[Stored records]
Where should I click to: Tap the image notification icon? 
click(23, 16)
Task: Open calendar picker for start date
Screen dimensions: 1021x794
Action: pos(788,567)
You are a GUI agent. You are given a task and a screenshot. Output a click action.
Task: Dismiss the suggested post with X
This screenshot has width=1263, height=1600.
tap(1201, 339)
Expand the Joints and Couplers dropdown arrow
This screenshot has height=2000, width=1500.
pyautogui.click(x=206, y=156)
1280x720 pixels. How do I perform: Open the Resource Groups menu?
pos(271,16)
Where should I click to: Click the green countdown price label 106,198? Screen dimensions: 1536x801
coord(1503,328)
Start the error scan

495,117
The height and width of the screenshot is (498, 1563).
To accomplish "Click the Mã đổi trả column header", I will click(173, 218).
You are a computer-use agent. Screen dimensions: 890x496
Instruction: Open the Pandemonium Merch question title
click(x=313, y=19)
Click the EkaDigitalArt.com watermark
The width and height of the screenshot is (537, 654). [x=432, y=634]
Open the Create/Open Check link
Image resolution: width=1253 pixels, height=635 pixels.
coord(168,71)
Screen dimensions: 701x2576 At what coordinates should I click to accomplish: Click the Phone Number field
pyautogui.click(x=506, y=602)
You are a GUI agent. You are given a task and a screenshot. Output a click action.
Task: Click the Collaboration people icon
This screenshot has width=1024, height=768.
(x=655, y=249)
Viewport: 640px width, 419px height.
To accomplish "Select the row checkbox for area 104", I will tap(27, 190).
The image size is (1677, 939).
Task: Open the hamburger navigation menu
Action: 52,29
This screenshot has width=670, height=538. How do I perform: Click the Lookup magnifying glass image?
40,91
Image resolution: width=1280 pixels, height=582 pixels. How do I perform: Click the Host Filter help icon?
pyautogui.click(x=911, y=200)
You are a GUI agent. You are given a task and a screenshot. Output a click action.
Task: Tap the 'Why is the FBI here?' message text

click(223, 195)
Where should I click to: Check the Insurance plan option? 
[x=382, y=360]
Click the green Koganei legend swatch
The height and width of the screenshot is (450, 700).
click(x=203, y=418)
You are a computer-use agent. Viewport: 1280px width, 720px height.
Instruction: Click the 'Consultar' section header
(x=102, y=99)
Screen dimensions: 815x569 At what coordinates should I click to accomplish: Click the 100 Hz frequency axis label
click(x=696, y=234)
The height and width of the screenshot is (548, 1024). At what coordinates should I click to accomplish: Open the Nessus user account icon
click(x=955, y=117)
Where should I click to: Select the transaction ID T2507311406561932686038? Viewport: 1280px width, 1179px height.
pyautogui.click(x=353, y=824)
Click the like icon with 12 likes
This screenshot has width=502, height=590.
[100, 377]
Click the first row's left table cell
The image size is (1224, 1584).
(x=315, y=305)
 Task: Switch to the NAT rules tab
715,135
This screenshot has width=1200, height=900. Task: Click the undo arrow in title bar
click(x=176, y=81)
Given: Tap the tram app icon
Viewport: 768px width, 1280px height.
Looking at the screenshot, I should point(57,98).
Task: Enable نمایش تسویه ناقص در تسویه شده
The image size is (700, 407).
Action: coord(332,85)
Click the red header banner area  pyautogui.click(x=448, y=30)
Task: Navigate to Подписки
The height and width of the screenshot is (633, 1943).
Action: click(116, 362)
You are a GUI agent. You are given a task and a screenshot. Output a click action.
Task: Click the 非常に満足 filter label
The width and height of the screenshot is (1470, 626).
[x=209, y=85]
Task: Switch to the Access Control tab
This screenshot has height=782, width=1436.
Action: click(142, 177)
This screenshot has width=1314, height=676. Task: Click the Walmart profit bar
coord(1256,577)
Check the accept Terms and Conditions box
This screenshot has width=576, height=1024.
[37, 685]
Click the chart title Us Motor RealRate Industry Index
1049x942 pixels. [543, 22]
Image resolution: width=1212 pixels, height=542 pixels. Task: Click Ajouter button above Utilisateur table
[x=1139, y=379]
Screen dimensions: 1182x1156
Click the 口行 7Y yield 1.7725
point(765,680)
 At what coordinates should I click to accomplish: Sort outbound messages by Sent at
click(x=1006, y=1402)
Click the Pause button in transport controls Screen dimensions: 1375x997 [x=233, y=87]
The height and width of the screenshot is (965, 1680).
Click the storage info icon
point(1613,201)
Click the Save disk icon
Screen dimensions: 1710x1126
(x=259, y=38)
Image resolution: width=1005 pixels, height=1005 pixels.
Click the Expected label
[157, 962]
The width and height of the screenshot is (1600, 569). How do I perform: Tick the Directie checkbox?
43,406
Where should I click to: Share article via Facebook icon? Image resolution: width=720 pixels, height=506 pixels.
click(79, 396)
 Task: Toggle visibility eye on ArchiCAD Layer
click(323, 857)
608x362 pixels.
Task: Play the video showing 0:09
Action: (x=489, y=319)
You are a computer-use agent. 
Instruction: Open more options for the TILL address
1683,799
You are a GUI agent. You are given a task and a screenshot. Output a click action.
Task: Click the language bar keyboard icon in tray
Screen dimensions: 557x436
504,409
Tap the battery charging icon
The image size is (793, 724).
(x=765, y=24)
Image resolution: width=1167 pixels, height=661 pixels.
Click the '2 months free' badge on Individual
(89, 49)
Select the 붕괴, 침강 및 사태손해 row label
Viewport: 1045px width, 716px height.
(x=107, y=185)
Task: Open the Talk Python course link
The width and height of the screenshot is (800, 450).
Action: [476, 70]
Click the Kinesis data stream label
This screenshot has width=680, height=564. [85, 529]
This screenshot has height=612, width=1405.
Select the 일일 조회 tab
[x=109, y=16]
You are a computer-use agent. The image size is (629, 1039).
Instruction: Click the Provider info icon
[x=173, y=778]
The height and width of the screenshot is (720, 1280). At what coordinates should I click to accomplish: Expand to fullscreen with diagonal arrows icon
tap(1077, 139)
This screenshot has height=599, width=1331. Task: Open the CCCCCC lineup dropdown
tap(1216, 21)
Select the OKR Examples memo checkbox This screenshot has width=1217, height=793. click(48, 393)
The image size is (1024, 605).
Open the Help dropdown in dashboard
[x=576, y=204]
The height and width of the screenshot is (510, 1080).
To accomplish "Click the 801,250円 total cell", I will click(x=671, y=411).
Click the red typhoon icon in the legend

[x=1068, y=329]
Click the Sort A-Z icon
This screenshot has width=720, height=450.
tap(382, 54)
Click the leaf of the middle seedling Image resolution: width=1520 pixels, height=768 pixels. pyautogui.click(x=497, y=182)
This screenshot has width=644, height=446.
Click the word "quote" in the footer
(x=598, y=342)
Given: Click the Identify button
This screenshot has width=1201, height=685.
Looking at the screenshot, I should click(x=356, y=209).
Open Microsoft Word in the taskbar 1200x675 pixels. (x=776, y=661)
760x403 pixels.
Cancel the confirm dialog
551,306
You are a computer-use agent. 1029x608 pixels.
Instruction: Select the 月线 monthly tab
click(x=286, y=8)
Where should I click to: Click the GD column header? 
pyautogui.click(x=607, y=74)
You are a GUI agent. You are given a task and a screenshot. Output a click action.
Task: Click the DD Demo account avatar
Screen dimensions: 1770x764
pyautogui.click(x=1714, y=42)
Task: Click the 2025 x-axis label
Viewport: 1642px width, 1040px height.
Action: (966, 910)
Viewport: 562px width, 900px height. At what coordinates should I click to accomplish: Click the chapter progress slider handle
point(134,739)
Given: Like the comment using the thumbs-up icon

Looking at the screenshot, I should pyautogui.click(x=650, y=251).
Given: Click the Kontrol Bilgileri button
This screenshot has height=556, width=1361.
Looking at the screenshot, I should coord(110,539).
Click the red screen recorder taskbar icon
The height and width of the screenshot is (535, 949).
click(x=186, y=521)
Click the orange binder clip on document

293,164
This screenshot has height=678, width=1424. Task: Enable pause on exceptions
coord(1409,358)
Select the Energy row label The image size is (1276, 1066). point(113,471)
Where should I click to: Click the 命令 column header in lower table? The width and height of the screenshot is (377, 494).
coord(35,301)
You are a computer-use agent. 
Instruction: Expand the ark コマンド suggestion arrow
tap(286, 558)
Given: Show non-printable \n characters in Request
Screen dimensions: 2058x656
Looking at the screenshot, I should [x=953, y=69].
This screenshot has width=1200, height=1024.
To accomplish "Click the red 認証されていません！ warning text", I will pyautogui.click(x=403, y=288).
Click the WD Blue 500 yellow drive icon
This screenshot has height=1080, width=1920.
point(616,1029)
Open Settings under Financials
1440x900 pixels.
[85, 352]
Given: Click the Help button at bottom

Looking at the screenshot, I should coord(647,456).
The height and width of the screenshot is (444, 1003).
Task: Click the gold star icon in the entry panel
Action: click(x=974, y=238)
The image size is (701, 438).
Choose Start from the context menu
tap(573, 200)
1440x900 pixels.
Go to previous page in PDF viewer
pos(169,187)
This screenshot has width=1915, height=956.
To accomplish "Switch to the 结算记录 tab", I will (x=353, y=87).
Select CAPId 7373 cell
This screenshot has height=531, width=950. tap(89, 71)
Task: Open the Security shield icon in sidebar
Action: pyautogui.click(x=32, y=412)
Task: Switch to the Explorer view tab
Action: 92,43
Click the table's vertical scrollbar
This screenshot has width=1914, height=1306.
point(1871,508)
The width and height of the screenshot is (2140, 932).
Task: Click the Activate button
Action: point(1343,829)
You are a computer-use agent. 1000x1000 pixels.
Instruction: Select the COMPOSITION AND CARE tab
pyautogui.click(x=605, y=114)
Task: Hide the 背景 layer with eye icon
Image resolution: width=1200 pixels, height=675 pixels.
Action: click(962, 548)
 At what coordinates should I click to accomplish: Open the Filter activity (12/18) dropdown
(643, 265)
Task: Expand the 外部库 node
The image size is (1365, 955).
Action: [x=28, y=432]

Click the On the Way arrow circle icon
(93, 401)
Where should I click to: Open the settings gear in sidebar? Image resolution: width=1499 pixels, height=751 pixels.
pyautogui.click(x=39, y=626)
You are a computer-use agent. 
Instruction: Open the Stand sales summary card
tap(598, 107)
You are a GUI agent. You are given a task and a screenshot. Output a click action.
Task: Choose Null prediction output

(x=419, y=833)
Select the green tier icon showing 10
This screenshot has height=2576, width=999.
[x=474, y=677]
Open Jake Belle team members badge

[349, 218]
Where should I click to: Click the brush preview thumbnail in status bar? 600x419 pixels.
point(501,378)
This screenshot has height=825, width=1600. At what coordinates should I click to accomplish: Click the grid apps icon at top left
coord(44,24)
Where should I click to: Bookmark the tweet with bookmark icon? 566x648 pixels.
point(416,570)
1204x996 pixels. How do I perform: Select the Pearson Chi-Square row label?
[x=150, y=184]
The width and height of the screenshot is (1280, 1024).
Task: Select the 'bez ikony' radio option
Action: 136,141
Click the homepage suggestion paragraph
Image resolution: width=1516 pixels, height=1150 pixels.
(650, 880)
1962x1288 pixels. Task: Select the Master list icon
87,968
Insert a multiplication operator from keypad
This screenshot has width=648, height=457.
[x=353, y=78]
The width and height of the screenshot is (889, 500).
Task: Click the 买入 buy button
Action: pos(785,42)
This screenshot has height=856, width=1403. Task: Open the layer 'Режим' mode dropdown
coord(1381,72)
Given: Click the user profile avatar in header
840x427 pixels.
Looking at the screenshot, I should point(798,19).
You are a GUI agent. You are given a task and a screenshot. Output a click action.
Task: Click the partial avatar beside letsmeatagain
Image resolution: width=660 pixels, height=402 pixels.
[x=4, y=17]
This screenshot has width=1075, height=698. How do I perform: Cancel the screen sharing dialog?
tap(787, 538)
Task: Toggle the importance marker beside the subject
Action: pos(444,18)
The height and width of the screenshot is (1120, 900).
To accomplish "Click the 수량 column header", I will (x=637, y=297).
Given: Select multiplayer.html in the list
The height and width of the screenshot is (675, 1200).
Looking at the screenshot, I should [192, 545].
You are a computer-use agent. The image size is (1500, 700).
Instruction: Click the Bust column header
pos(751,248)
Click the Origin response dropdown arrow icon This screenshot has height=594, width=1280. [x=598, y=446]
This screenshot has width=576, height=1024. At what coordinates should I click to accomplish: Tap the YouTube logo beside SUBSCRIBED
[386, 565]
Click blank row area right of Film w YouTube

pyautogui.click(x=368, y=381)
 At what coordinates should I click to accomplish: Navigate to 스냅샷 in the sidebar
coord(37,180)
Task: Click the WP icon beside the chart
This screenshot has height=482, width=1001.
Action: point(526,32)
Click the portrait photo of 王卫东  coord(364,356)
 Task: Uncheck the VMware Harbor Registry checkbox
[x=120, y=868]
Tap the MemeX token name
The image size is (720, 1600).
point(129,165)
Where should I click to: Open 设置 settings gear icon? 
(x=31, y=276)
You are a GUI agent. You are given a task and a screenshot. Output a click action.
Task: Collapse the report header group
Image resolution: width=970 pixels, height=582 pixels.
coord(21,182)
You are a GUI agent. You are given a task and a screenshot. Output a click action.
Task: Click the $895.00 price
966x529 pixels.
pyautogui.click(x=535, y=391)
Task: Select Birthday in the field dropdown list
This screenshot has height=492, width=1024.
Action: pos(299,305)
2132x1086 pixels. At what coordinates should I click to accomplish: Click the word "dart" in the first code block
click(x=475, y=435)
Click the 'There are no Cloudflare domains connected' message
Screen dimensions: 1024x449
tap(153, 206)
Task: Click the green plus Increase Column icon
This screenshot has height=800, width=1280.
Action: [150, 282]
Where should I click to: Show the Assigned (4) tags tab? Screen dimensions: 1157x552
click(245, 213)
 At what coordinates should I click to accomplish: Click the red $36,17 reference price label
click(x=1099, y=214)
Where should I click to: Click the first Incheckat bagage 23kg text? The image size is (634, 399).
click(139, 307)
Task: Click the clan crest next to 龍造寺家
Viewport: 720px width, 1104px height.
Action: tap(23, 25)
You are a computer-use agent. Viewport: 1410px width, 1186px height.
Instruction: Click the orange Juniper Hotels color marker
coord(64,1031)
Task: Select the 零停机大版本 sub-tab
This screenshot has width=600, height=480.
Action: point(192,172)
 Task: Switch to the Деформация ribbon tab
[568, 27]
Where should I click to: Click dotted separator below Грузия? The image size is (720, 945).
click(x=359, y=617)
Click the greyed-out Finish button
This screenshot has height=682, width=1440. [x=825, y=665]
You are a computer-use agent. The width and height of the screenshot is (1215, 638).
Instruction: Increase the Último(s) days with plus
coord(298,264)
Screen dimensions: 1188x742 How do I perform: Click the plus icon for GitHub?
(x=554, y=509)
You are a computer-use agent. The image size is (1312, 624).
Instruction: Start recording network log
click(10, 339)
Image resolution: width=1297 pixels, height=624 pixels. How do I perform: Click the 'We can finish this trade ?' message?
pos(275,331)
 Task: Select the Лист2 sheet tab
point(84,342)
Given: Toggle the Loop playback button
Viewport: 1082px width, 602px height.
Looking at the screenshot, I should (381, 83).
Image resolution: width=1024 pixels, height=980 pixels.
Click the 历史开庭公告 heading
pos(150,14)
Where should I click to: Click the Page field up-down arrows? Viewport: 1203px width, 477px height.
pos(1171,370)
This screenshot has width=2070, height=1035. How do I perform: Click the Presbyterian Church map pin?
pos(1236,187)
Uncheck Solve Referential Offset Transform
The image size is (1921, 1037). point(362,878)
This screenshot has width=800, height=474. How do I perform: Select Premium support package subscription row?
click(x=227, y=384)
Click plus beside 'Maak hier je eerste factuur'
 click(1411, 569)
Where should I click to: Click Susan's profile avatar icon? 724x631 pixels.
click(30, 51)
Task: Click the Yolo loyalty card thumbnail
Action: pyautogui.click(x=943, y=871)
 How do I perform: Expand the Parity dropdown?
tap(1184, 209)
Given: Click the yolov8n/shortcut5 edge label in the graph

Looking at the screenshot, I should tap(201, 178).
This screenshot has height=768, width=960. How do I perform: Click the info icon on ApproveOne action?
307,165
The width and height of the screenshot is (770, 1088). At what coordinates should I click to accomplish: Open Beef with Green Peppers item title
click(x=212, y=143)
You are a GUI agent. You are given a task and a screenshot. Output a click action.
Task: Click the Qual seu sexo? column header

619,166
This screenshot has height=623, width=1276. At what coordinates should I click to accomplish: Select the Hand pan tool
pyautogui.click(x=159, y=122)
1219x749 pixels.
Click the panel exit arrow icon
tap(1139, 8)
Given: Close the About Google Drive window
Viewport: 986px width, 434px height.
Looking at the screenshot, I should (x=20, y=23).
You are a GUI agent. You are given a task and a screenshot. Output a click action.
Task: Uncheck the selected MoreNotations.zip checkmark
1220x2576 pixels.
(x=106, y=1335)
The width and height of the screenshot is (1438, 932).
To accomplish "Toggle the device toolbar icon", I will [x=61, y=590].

Task brief: Where a line of the entries contains the word "taskbar", copy that line.

Reply:
Open Microsoft Word in the taskbar 1200x675 pixels. (x=776, y=661)
Click the red screen recorder taskbar icon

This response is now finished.